The H.264 thousand dollar question

So as the video project winds down for the holiday (and because I’m almost done), I’m finding that the stuff from 2010 to the present is taking much longer and requiring much more hand holding than the older stuff. And why is that?

  1. High definition video takes a lot longer to encode than standard definition. That one’s a gimme and it’s made worse by the fact that I really need to buy a new computer. Apple hardware lasts a long time but this one is really past its prime.
  2. Pre-2010. most of my stuff was identical formats at identical pixel dimensions. That’s really easy to batch and doesn’t really have to be hands-on at all.
  3. Post-2010, though, I use many different devices, all spewing forth different resolutions, codecs, audio formats, and wrappers. I merge all my video into one file per day and combining all this stuff has been challenging. I have a program that can edit and merge many types of MP4 files without re-encoding, so there’s no loss of quality and it’s much faster. But it doesn’t work for all of them.
  4. Some MOV files are pretty much MP4 files wrapped up with a different file extension. Change the extension and they’re fine. Not all, though.
  5. It’s especially cumbersome to mix DV files at VGA resolution with more compressed HD video files that have different dimensions. Mind-numbingly so.

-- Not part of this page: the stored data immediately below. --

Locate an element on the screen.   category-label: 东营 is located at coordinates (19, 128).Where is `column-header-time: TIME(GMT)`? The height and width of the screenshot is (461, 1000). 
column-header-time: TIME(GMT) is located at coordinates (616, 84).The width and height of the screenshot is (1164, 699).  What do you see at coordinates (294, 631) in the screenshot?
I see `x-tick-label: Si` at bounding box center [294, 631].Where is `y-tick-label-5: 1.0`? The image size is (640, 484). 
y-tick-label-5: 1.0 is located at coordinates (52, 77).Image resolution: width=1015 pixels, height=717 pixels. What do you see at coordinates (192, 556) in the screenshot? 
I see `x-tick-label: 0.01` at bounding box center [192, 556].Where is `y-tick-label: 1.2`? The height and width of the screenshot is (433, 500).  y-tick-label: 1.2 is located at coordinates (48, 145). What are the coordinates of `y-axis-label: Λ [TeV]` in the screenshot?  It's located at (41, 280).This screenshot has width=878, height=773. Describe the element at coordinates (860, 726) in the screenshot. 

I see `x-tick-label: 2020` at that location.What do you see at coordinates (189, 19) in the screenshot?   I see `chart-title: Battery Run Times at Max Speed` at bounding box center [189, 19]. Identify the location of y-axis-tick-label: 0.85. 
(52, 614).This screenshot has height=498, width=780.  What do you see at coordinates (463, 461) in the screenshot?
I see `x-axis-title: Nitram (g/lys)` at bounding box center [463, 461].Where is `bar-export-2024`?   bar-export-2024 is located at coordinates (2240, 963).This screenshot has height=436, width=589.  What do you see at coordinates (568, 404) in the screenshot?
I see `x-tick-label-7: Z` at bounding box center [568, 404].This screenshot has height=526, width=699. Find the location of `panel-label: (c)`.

The process is basically just as confusing and annoying as watching cable or broadcast TV on different devices for the past five years or so. But soon I’ll have nice MP4 access copies of all my home video (I’ve shot a LOT of video over the years) and I’ll be able to plug a hard drive into the Roku and watch them with ease on the TV in the living room.  but I’ve had. Assuming I ever want to see them again after this.

I could also stream them wirelessly but Ive had…um…mixed results with this.

On a vaguely musical Sunday


Nick Heyward
On a Sunday (1983)

It’s cold and it’s raining but the predicted icy Armageddon has not yet occurred. All the same, I’m staying inside cooking, watching movies, playing with databases, and otherwise being geeky and warm.

  • I don’t really either like or dislike this song but why is it that every time I hear it I think it’s the second coming of The Outfield? I guess the Saturday Night Live sketch a couple of weeks back helped me make the connection. Or not…
  • I do kind of like this “new” two-year-old song by Bear Hands although I’m not 100% sure why.
  • Despite the fact that I’m not really doing Christmas anymore, this is always worth a look.